━━━ DATASET

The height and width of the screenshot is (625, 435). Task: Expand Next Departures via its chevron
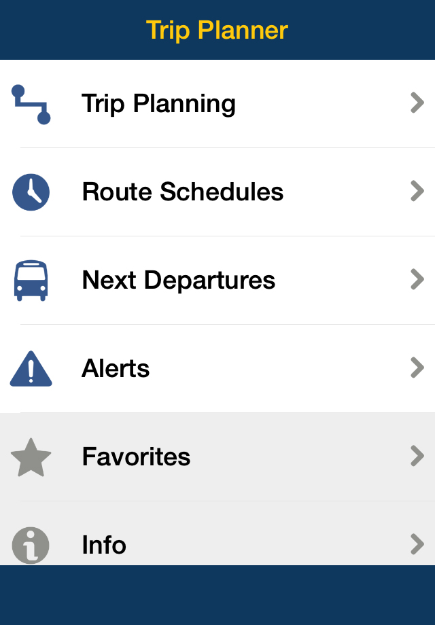point(417,279)
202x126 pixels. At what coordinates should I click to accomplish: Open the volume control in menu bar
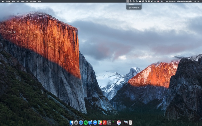152,1
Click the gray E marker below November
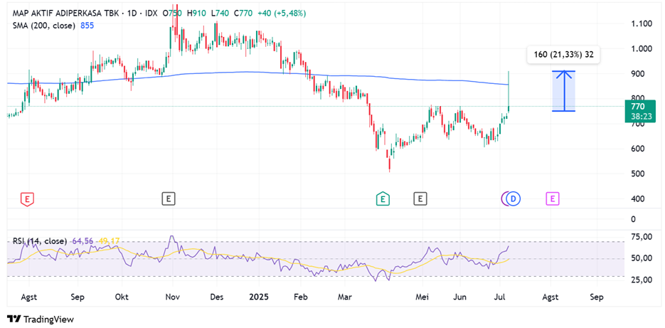Image resolution: width=665 pixels, height=328 pixels. 168,199
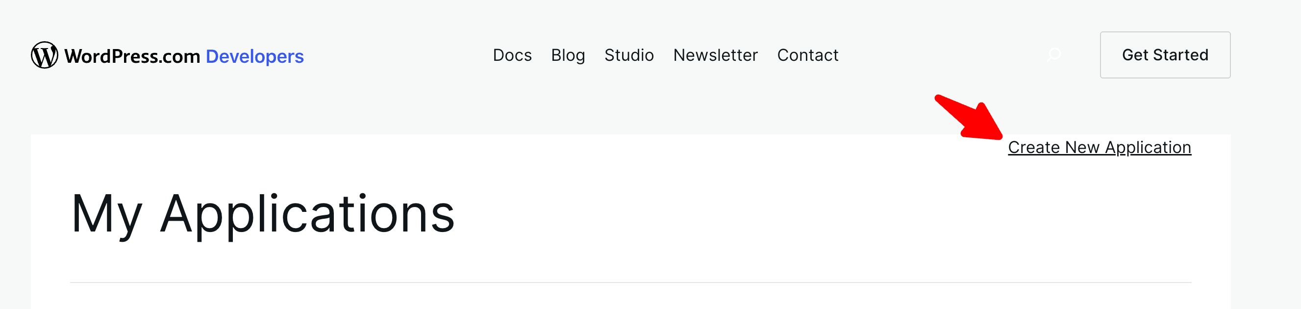Click the WordPress circular W logo
This screenshot has width=1301, height=309.
click(44, 55)
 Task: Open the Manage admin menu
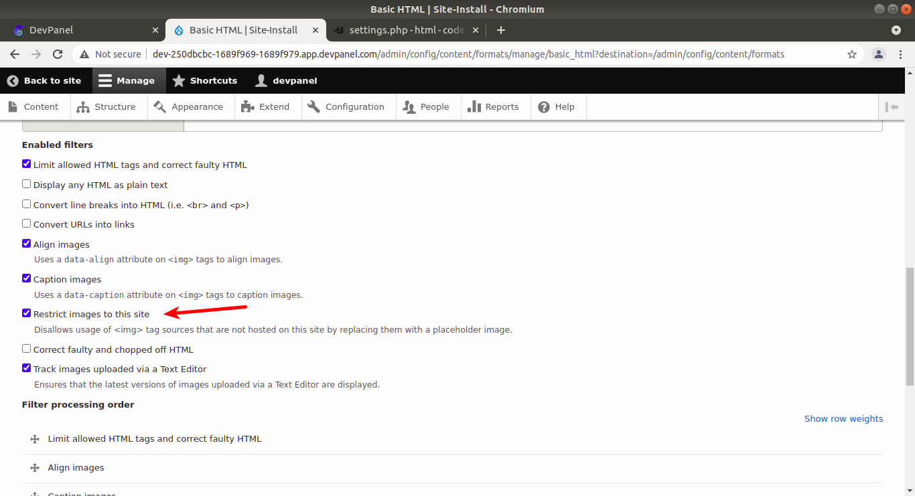[x=129, y=80]
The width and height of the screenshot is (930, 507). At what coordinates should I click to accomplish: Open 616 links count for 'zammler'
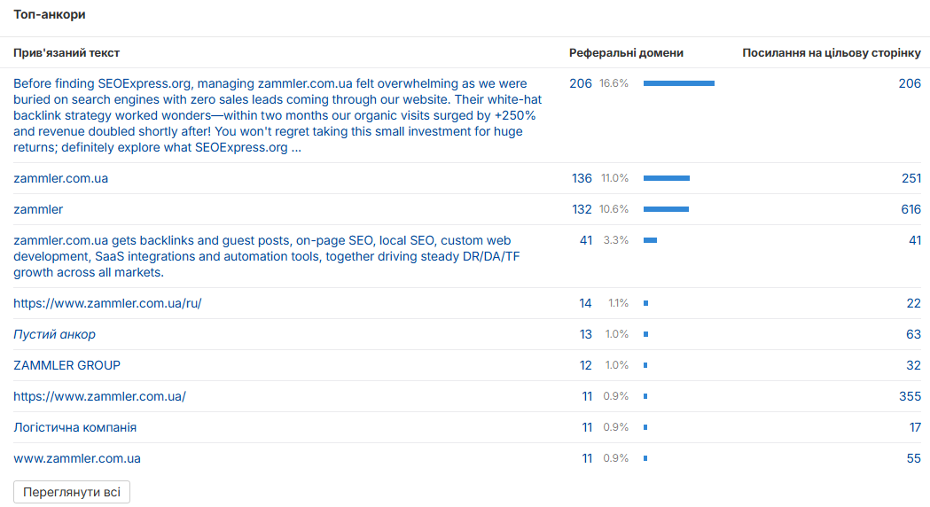[x=910, y=209]

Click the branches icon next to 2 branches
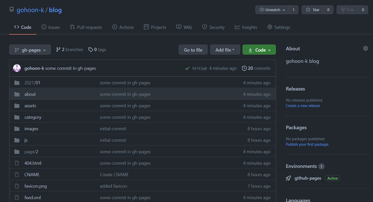(x=58, y=49)
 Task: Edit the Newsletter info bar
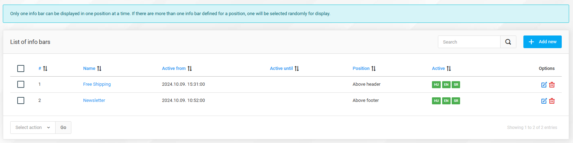pyautogui.click(x=544, y=101)
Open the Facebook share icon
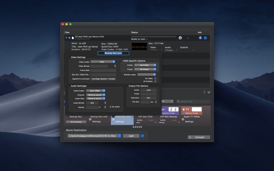Screen dimensions: 274x171 [x=204, y=92]
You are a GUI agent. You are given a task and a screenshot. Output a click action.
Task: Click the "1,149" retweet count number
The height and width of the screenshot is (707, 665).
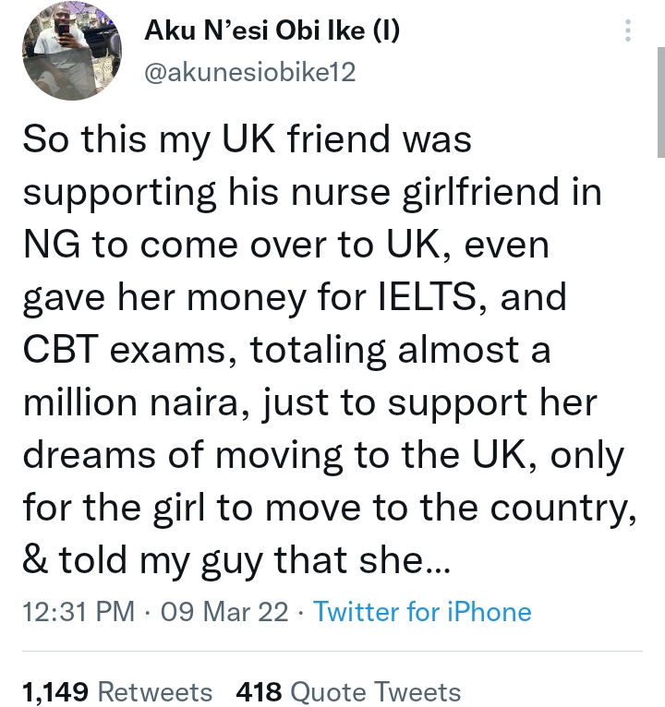pyautogui.click(x=54, y=691)

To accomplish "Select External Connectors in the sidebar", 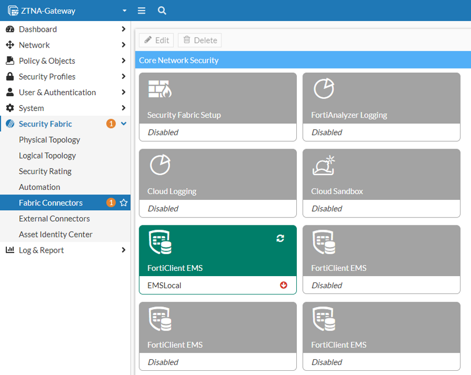I will pyautogui.click(x=54, y=219).
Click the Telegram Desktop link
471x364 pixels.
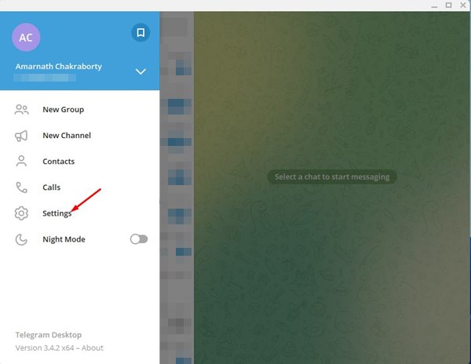pos(49,335)
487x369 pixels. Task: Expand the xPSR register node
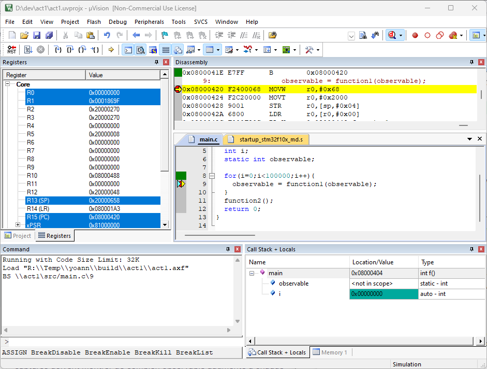(18, 225)
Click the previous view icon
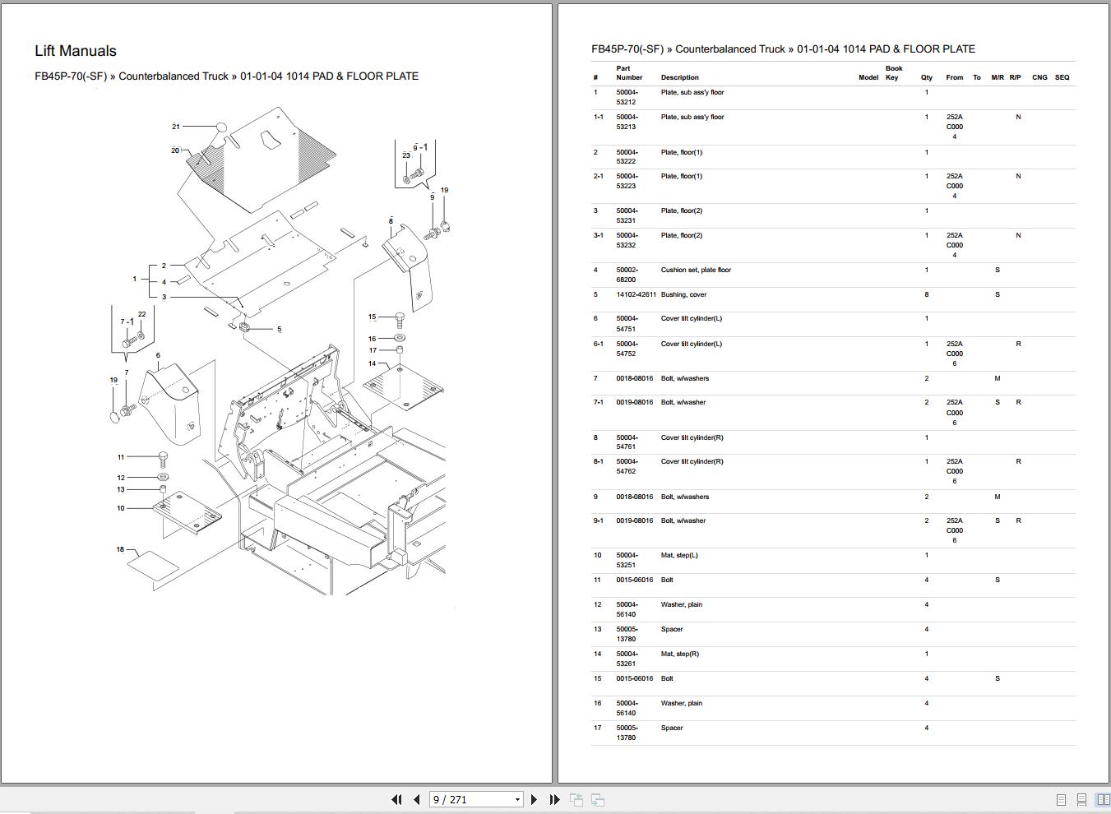 tap(576, 798)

━━━━━━

## WORK TASK
Whatever pictures the records hold, omit them; give again exactly the lines from the one containing "The width and" through the one containing "Task: Click the".

## TASK RESPONSE
The width and height of the screenshot is (930, 507). At what coordinates should I click to accomplish: Open 616 links count for 'zammler'
[x=910, y=209]

Click the branches icon next to 2 branches
(x=58, y=49)
 Task: Edit the Newsletter info bar
pyautogui.click(x=544, y=101)
Open the Facebook share icon
Screen dimensions: 274x171 [x=204, y=92]
You are a GUI agent. You are given a task and a screenshot. Output a click action.
Task: Click the "1,149" retweet count number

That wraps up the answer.